Entre le type qui organise les sessions pour soigner les anciens possédés qui ressemble à un biker de l’enfer, la nana nymphomane qui ne rêve que d’une chose, se faire re-posséder par son ancien démon, ou encore l’avocat et ami de la famille qui se branle un peu de tout, on a un patchwork de personnages qui ne rentrent pas forcément dans des cases, et qui peuvent nous faire sortir du film. Pour autant, ce petit monde va servir à deux choses : faire avancer l’enquête d’Ava pour savoir tout le mal qu’elle a pu faire en étant possédée, et montrer toutes les difficultés que peut rencontrer une femme, lorsqu’elle veut se reprendre en main. Et très clairement, c’est là que le film gagne à être connu, car il va tenir en son sein un message féministe important, et qui sort des sentiers battus du film de possession.
En effet, outre le fait de se plonger dans le quotidien d’une femme qui a fait d’énormes bêtises à son insu, on va surtout pouvoir y voir une vision très malsaine de notre société envers les femmes. On va vite se rendre compte qu’Ava, après son exorcisme, va se faire prendre pour une imbécile. A son boulot, on utilise son histoire pour faire un clip bankable. Dans la rue, on la rejette et on la frappe pour ce qu’elle a fait. Dans sa famille, elle est vue comme une brebis galeuse qui doit surtout vivre dans un hôpital. Et alors qu’Ava veut juste reprendre une vie normale, elle va se buter à des aléas injustes et pénibles. Sa vie devient alors un chemin de croix, qui semblait plus simple sous l’emprise de son démon.
Lorsqu’elle était « chienne », lorsqu’elle était violente, lorsqu’elle laissait sa timidité de côté, elle plaisait à plus de monde. Et on sent qu’Ava est sur un chemin tortueux, essayant de faire fi de son démon qui souhaite la reprendre, mais voyant aussi tous les possibles qui s’ouvrent à elle si elle se laisse posséder. Ce point de vue est intéressant et jette un regard glaçant sur la position de la femme dans notre société qui se veut moderne, mais qui baigne dans un patriarcat crapoteux. Le personnage d’Ezel, l’une des amies qu’Ava se fait dans le groupe, est symptomatique de ce point de vue, voulant à prix retrouver son démon pour vivre pleinement.
Le problème avec ce film, c’est qu’il possède un message important, nécessaire, mais que l’aspect un peu comique/burlesque ne lui sert pas vraiment. Si Jordan Galland veut sortir des chemins balisés, il le fait avec trop d’ardeur et délivre un film qui peut laisser sur le carreau. De par son esthétisme parfois tape à l’œil. De par sa réalisation qui parfois est à la peine. Mais aussi de par son enquête qui flirte bien souvent avec le nanar. Ava va enchainer les rencontres pour avancer dans les origines de sa possession, mais aussi pour comprendre qui est le propriétaire d’une montre qu’elle a retrouvée chez elle, avec notamment une grosse tache de sang. Et là, ça va battre un peu de l’aile, offrant même un climax un peu pourri, qui est cohérent pour critiquer la domination des hommes, mais qui reste facile dans son dénouement.
Au final, Ava’s Possessions n’est pas un mauvais film, et il ne mérite clairement pas toutes les critiques négatives que l’on peut trouver à son sujet. Certes, il est imparfait, et il frôle le nanar par moment lorsqu’il veut entrer dans un comique burlesque, ou dans son final cheap. Mais il a aussi d’excellents atouts, dont un scénario original (comment vivre après avoir subi un exorcisme) et un message crédible et important sur la condition de la femme dans notre société dite « moderne ». Et à ce sens, le film apporte un vrai vent de fraîcheur sur le sous-genre de la possession, ce qui n’est pas rien.

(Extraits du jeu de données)
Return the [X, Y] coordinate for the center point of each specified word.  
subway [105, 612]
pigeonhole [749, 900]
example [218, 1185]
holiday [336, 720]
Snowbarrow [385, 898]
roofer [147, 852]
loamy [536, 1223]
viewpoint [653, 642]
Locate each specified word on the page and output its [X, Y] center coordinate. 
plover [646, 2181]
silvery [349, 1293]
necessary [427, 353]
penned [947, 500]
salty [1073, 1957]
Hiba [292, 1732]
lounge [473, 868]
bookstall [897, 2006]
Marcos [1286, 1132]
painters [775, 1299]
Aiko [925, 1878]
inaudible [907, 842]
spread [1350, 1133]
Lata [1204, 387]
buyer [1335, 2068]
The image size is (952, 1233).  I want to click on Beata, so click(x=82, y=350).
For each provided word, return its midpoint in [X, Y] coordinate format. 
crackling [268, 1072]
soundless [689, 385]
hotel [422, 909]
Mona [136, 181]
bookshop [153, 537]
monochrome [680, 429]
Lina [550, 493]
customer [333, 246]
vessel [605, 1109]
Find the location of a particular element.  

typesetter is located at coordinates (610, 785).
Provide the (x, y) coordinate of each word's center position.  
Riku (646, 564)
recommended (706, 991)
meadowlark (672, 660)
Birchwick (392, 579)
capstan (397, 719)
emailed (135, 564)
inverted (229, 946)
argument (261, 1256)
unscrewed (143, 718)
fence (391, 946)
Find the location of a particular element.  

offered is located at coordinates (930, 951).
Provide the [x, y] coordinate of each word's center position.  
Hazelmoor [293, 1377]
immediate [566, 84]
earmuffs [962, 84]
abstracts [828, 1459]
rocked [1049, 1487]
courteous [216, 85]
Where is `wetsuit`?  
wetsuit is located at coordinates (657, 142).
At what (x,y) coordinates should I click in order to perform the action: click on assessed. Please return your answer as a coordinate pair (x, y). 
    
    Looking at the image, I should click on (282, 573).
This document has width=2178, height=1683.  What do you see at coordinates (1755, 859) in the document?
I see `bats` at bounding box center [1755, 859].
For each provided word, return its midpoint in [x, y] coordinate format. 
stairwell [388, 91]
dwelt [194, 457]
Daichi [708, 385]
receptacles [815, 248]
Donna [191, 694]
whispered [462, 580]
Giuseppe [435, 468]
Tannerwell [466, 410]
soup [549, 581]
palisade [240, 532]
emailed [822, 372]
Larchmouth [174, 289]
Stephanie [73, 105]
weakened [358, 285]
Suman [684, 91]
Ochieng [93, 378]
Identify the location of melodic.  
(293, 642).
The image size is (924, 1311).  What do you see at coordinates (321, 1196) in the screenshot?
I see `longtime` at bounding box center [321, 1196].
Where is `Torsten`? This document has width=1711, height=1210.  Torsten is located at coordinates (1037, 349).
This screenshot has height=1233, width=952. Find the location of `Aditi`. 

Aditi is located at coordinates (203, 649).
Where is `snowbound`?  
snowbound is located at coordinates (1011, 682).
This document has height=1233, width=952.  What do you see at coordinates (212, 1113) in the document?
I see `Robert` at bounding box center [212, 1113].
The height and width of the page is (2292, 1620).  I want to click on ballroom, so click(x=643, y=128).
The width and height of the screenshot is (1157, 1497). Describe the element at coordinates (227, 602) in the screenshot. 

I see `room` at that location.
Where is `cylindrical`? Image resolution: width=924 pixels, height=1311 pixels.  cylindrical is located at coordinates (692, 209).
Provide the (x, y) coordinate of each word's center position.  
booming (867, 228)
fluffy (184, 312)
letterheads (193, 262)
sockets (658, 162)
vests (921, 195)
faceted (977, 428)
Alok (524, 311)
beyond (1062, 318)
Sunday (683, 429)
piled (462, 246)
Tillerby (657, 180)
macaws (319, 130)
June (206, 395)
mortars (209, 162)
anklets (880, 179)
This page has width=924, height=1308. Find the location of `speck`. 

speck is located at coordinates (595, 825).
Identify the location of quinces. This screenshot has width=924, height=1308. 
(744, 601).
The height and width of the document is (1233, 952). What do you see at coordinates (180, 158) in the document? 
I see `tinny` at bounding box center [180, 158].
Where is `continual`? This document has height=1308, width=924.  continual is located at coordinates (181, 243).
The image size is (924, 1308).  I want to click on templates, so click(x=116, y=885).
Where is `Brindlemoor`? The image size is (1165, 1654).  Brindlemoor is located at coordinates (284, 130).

Questions:
A – Répondez aux questions suivantes sur la critique du film Ava's Possessions.
(i) À son travail, à quoi utilise-t-on l'histoire d'Ava ?
(ii) Quel objet Ava a-t-elle retrouvé chez elle, et que porte-t-il ?
(iii) Quel est le scénario original que la critique compte parmi les atouts du film ?
B – Recopiez fidèlement le passage de la critique qui commence par « Au final, Ava’s » et se poursuit jusqu'à « n’est pas rien. ».

Réponses:
A –
(i) On l'utilise pour faire un clip bankable.
(ii) Une montre, avec notamment une grosse tache de sang.
(iii) Comment vivre après avoir subi un exorcisme.

B –
Au final, Ava’s Possessions n’est pas un mauvais film, et il ne mérite clairement pas toutes les critiques négatives que l’on peut trouver à son sujet. Certes, il est imparfait, et il frôle le nanar par moment lorsqu’il veut entrer dans un comique burlesque, ou dans son final cheap. Mais il a aussi d’excellents atouts, dont un scénario original (comment vivre après avoir subi un exorcisme) et un message crédible et important sur la condition de la femme dans notre société dite « moderne ». Et à ce sens, le film apporte un vrai vent de fraîcheur sur le sous-genre de la possession, ce qui n’est pas rien.